Dower sets out to convey “some sense of the Japanese experience of defeat by focusing on social and cultural developments. . . at all levels of society.” Initially, the bitter reality that their exhausting war had ended in defeat proved profoundly demoralizing for many Japanese citizens. Dower’s portrayal of the shantytowns of bombed-out Tokyo provides poignant evidence of the impoverished condition in which many Japanese found themselves at war’s end. But as Japan embarked on its long occupation interlude, its citizens seized opportunities to start over, rebuild, and redefine their nation. Defeat became a creative process rather than a destructive one and the people of Japan embraced it with eagerness. In the atmosphere of reform that characterized the occupation, an efflorescence of what Dower calls “cultures of defeat” emerged. For example, kasutori culture explored the sleazy underside of urban life. Radical political movements tested the limits—and sincerity—of American reformism. Changes in artistic images, popular entertainment, songs, jokes, and even the Japanese language itself reflect the vitality and diversity of Japanese culture during the American occupation.
Dower’s Japan-centered perspective informs his judgment of the occupiers, whom he views as agents of imperialism as well as facilitators of positive change. If the occupation was a prologue to a new period of Japanese history, it was also the epilogue to an era of Western exploitation that began when Commodore Matthew Perry forced Japan to “open” to Western trade in the middle of the nineteenth century. Dower calls the occupation “the last immodest exercise in the colonial conceit known as ‘the white man’s burden.’” The occupiers, under the leadership of the notoriously vain Douglas MacArthur, lived in enclaves of lavish comfort and issued imperious edicts. Nevertheless, Dower concedes that American reforms were “impressively liberal,” and he is critical of those in Japan and Washington who resisted reform. This group includes Japanese conservative politicians as well as the “old Japan hands” in the U.S. Department of State. To Dower, these were old-fashioned elitists who sought to restrict the influence of average citizens in the new Japan. Dower’s interpretation of the American occupation as a neocolonial as well as a progressive exercise rings true, but it is a delicate balancing act.

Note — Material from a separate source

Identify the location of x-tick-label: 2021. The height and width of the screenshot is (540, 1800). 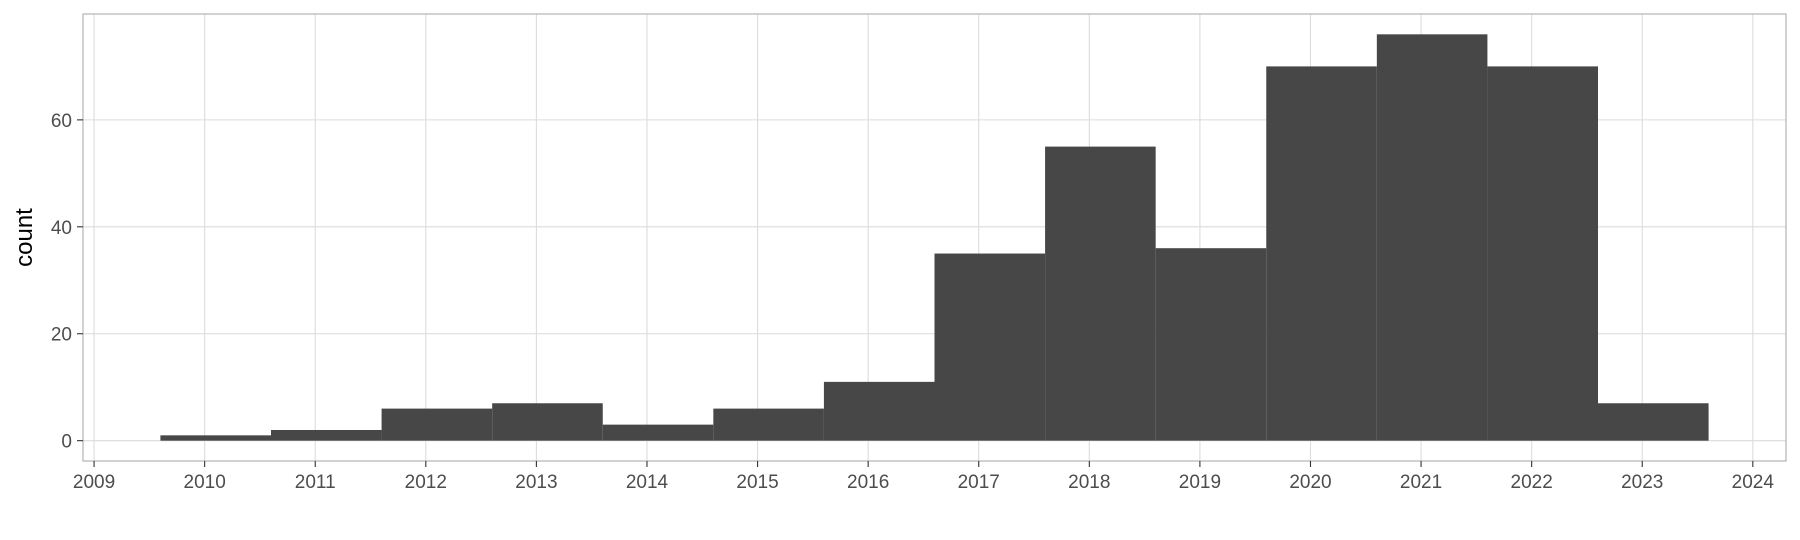
(1421, 482).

Embracing Defeat has received high praise in the academic and popular presses, and justly so. Nevertheless, the book has certain limitations. Dower concentrates almost exclusively on the experiences of urban-dwelling Japanese. The half of the population that lived in rural areas suffered more than their share of hardship during the war, and their story of change and recovery during the occupation is as fascinating as it is neglected. Still, Dower’s exploration of urban cultures in the occupation period is a monumental task, and he executes it marvelously. Embracing Defeat‘s engrossing account of social change during the American occupation of Japan has earned it a permanent place in the literature of that epochal event.